As her father’s chosen heir, eighteen-year-old Rasmira has trained her whole life to become a warrior and lead her village. But when her coming-of-age trial is sabotaged and she fails the test, her father banishes her to the monster-filled wilderness with an impossible quest: To win back her honor, she must kill the oppressive god who claims tribute from the villages each year—or die trying.
Warrior of the Wild is an interesting story about a failed warrior who is sent to kill a god in order to earn her place back into her village and her family. It is a compelling read all the way through, and I thoroughly enjoyed it.
Reader be warned, there is a scene where a father gives his unwilling daughter to the God as “payment”, and a few mentions of rape.
Let me start of my saying this book is very YA. This was an I-love-the-cover super impulse buy without doing any legwork on the book. There are lots of YA-ish tropes, and both the writing and story are very simple. I do not say that in a negative way; I am telling you because I did not know that fact coming into the book. I just want you to be aware.
I did really like the book. I mentioned how compelling the story is, and I found that to be quite true. One of the biggest tests of a book for me is whether I find myself constantly intrigued by how it is going to end, and I felt that with Warrior of the Wild. I could not help but think about it the whole time I was reading, because of the way the author set up the story. The narrative starts in a really interesting way and it continues to be intriguing until the end. And while the story is in no way epic, and there are not a whole lot of surprises, I thought it was smartly-written. Rasmira’s interactions and battle with the God were well-done, and even the events leading up to the climax of the story were interesting.

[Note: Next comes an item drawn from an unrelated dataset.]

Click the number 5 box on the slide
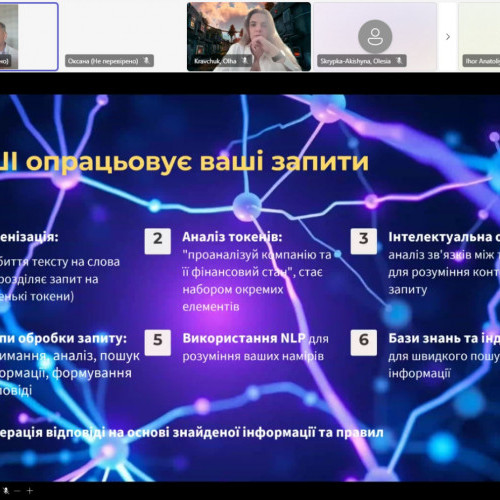Viewport: 500px width, 500px height. [x=158, y=342]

That brings me to talk about the characters, because they are a big part of the book. Rasmira was a great protagonist. Sometimes brave and smart, other times insecure and unsure, her personality was very realistic. It was good to see her grow during the story, as that was a main theme of the book. Soren and Iric are the two other protagonists, and they exist so the author has someone to play off Rasmira. Initially, she is irritated by the two men and does not trust them. But her relationship with them evolves as the story goes on, and it turns out to be a fun aspect of the story. The God character is actually really fascinating, too, as this is not a normal omnipotent God situation. It is very different, and I enjoyed Levenseller’s take on it.

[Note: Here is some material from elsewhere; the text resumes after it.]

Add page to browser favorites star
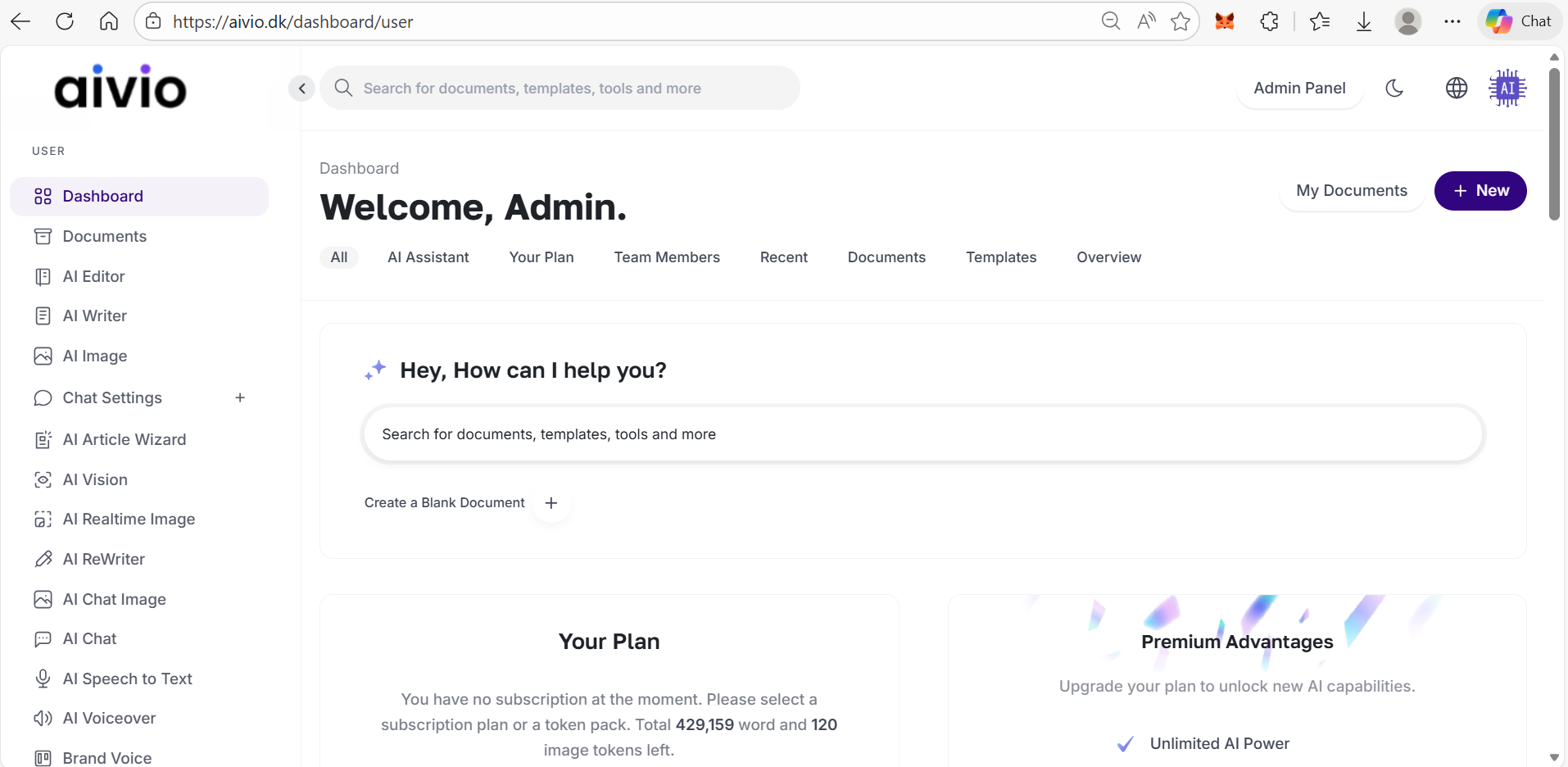1568x767 pixels. (1180, 21)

As fantasy stories go the world building was not expansive. And that is fine, but what I did enjoy was the details the author put into the little slice of this world we do get to see. There are exotic animals and plants, and the reader gets a glimpse into their differing uses. The existing villages and their cultures and beliefs come into play, which I think is a really underrated aspect of the story. The ways of life of the various groups of people is the jumping off point for the main conflict in the book, and so I think it is important to give props to that piece.
Warrior of the Wild was an interesting read. It is smartly written with a compelling story and intriguing characters. This book is not going to blow your mind, but if you are looking for an easy, interesting, in-between-epic-fantasy read, I recommend it.